A: AI licensing initiatives have no negative impact on subscriber retention. The two businesses are synergistic, as both require new content, and the broader partner corpus allows CuriosityStream to add more video to its traditional streaming platforms, supporting retention. The price increase has received a positive response, with minimal additional churn and an increase in customer lifetime value.
Q: What is the company's current focus for subscriber acquisition between direct, channel, and wholesale bundled channels?
A: Management is largely agnostic to the source of new subscribers and optimizes for overall subscription revenue growth. Each channel has unique benefits: pure direct subscribers deliver the highest average revenue per user (ARPU), channel store subscribers have lower customer acquisition costs (CPA), and wholesale bundled subscribers have lower ARPU but deliver more stable long-term recurring revenue. All channels are valued equally.
Q: How is licensed content valued in recent renewal transactions, and what content types command higher prices?
A: Large technology companies are expected to spend more than $1 trillion on capital expenditures in 2027, with 2% to 5% allocated to training data sets.
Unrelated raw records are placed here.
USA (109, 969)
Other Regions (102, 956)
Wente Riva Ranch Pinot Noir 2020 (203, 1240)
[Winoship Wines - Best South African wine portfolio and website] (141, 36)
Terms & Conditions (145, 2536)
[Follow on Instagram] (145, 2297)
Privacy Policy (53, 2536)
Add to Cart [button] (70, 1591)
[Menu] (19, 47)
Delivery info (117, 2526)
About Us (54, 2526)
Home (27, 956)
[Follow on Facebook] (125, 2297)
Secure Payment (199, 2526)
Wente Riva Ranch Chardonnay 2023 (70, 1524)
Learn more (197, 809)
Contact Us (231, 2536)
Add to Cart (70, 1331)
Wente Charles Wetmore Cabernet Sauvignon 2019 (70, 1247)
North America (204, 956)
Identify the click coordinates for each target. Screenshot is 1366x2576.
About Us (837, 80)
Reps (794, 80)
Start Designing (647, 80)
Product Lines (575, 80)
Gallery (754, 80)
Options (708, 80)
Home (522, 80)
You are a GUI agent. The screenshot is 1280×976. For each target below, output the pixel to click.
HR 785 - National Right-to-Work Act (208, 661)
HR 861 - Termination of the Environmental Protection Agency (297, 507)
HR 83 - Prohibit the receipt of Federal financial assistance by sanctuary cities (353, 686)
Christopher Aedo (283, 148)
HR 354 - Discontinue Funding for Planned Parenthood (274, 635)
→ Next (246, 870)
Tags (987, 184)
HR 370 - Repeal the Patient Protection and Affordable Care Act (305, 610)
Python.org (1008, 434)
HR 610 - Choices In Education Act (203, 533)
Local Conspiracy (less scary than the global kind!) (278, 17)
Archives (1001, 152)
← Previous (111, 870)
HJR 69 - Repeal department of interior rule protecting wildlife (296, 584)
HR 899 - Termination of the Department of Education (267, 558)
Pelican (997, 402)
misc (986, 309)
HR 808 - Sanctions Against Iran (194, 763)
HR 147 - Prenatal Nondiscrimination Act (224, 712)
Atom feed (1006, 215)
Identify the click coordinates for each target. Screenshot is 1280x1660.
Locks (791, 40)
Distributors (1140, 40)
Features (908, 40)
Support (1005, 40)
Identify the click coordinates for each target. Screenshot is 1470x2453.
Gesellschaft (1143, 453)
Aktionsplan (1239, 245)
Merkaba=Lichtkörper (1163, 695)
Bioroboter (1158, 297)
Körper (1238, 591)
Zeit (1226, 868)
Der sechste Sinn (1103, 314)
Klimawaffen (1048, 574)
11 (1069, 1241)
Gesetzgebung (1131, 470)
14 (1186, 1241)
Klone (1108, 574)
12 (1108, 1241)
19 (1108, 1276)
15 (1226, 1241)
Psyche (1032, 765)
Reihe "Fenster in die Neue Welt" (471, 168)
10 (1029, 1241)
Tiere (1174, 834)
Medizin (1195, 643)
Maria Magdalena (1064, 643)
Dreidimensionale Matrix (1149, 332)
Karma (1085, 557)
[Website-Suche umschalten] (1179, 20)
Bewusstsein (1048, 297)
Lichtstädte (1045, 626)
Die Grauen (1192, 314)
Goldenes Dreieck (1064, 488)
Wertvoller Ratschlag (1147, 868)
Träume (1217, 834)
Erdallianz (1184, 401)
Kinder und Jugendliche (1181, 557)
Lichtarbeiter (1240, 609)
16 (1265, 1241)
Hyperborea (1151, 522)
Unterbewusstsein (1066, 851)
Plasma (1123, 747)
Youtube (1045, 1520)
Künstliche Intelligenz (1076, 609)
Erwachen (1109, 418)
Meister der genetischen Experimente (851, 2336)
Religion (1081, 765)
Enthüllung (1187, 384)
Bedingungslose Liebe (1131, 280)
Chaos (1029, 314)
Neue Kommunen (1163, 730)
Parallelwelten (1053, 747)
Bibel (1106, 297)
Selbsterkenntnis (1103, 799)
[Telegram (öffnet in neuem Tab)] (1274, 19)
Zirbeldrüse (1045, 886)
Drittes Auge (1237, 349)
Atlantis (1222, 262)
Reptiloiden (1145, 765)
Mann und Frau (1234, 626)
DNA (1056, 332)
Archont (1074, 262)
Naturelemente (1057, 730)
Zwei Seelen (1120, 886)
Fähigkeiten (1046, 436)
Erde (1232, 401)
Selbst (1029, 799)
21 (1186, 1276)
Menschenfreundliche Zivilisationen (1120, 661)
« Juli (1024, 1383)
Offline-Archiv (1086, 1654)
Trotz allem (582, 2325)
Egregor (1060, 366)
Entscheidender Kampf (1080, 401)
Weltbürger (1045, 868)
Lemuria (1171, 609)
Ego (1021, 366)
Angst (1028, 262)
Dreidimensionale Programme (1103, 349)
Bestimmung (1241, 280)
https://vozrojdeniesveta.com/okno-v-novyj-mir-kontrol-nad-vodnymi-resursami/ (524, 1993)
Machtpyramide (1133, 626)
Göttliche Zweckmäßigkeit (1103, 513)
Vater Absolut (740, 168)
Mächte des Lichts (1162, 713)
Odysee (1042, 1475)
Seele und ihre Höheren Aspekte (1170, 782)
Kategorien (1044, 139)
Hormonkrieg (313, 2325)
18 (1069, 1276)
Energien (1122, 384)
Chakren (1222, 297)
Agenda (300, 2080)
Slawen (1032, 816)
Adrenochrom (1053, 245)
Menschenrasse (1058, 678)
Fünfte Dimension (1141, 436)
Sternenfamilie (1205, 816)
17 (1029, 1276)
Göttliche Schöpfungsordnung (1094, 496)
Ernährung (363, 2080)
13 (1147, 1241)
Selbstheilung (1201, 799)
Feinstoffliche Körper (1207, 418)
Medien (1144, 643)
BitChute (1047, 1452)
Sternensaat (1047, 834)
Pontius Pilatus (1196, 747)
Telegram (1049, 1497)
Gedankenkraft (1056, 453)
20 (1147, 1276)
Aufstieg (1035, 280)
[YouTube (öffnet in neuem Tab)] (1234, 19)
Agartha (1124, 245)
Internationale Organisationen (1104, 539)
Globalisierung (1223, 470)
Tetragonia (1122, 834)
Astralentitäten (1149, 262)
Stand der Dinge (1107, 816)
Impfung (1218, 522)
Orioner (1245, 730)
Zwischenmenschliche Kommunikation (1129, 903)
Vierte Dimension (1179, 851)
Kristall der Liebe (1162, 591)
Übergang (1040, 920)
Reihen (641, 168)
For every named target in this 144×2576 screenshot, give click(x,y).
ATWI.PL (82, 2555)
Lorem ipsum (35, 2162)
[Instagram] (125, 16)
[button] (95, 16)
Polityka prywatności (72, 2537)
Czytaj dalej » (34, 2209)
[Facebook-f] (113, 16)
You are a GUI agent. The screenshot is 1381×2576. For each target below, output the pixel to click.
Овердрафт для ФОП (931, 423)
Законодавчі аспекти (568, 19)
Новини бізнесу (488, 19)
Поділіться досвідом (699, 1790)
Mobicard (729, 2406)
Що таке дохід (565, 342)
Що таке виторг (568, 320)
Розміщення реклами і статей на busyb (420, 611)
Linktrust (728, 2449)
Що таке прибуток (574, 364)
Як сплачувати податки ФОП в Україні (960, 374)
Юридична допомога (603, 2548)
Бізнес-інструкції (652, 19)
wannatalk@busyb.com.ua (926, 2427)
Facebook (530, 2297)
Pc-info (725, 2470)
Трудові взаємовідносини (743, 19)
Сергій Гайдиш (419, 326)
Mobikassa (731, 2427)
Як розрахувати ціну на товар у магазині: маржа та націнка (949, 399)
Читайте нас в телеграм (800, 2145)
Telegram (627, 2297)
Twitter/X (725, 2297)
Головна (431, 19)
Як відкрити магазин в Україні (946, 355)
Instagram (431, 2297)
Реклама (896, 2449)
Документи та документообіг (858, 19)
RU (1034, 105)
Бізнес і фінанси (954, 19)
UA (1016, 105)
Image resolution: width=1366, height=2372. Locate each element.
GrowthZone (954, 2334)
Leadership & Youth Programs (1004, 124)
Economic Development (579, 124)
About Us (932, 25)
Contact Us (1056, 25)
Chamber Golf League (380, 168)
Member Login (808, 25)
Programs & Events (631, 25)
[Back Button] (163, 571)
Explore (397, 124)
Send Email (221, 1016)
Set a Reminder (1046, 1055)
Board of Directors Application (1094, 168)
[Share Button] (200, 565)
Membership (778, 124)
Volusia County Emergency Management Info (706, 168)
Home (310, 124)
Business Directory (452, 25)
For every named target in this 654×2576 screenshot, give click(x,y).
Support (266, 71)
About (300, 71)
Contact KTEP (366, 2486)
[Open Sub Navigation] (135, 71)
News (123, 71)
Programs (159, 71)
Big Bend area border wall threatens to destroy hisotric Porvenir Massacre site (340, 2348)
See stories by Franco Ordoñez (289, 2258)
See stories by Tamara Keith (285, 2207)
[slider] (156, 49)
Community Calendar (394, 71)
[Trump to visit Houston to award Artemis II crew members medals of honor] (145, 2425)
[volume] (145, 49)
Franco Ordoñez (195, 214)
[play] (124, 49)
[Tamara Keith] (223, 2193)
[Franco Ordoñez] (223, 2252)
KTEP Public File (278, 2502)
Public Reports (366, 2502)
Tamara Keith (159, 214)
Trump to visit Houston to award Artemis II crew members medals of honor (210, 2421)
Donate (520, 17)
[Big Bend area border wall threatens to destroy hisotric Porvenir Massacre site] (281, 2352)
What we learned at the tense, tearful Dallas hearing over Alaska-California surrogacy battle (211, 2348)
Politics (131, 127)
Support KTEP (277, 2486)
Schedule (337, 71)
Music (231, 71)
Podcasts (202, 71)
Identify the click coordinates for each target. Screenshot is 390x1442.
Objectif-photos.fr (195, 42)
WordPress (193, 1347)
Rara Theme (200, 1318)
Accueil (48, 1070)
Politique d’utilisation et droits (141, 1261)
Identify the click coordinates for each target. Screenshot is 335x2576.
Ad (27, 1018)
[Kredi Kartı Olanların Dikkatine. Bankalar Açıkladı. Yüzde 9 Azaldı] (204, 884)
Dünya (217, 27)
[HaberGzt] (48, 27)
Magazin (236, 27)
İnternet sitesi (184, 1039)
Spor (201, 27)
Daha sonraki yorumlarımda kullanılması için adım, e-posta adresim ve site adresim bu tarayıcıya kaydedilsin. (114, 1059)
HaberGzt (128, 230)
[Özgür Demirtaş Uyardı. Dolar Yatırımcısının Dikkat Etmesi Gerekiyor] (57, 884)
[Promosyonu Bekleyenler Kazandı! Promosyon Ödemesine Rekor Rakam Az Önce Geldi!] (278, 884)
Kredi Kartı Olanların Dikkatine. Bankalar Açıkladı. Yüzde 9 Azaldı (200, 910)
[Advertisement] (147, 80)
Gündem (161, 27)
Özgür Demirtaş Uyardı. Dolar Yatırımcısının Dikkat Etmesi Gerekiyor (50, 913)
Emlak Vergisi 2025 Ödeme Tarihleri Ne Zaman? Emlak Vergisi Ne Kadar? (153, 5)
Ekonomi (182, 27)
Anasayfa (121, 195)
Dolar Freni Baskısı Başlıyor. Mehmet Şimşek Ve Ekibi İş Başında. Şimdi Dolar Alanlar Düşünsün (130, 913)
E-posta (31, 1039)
Scarce, hard-to-source content types including scripted entertainment, sports, HDR, selective natural history clips, and deeply processed content command higher unit pricing than bulk unprocessed raw content. Orders are increasingly bespoke, and CuriosityStream's broad portfolio across all genres and content formats allows it to meet diverse customer demand.
Q: What is the longevity of the AI licensing business, and why does CuriosityStream continue to operate the subscription business?
A: The AI licensing business has durable long-term demand: existing long-term customers are broadening their orders to include additional data sets, and a new cohort of 50+ companies developing physical AI are now engaging for egocentric and related data sets. The subscription business remains a core asset: it generates reliable, recurring, predictable revenue, has high barriers to entry that would require substantial competitor investment to replicate, grows modestly in mid-single digits annually, and is synergistic with licensing by enabling the company to build its large content corpus and leverage shared partner relationships.